June 28, 2017 at 12:51PM

Esse episódio 8 de Twin Peaks não apenas foi inovador para a narrativa de TV, mas também para a própria narrativa cinematográfica. Nunca vi nada parecido. Claro, estão presentes ali diversas referências, que ressaltam a formação de Lynch como artista e cineasta: Kubrick, Jean Cocteau, expressionismo alemão, Maya Deren e os cineastas underground dos anos 40 e 50, os quadrinhos de horror da EC Comics. Juntar referências díspares da cultura pop e da cultura cinematográfica (muitas a essa altura já ultrapassam o arcabouço do pop) sem que tudo soe uma salada (oi, Tarantino) ou fake (oi, Guy Ritchie e 99% dos “cineastas” do século XXI) não é para qualquer um. Neste mero episódio Lynch mostra que é um dos artistas mais relevantes em atividade, um dos poucos que sobraram. E cria uma das coisas que mais me impressionaram nos últimos, sei lá, 20 anos.
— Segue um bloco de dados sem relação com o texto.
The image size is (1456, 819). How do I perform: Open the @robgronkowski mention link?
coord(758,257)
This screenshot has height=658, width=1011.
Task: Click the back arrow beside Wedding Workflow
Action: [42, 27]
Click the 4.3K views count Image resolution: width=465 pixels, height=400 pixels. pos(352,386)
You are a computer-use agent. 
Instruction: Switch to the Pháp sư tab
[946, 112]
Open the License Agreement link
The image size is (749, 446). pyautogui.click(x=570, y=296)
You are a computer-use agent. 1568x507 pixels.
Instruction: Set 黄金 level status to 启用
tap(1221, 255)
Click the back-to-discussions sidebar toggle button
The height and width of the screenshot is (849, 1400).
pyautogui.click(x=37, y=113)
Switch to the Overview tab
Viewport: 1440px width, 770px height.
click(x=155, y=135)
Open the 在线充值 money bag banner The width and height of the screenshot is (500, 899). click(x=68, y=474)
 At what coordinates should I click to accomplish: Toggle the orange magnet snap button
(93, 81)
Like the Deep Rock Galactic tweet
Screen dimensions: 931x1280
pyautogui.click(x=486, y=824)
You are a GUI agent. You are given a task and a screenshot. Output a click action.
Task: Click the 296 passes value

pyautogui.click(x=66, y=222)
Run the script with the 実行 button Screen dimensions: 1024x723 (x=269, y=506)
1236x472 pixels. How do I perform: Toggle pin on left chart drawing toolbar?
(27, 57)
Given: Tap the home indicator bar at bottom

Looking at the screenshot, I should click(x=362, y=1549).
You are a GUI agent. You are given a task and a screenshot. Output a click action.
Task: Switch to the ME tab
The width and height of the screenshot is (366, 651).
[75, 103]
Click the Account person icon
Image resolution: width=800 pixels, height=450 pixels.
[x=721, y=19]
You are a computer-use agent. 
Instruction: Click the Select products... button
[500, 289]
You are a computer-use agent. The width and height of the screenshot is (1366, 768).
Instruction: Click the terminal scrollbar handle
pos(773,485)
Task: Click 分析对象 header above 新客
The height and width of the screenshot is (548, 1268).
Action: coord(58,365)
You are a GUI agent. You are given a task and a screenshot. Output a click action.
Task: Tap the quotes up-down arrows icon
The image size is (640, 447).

Um outro ponto impressionante é o domínio de Lynch sobre aquilo que é o elemento mais importante de qualquer obra de arte, narrativa ou não, pop ou não: o ritmo. Após sete episódios onde ele chegou a usar vários elementos de comédia e sitcom, Lynch nos vem com esse megapancadão do macabro. Got a light, indeed. E recomendo que revejam de headphone: ele também fez um trabalho brilhante como sound designer, enchendo a série de tons de subgrave que só ouvindo pra crer.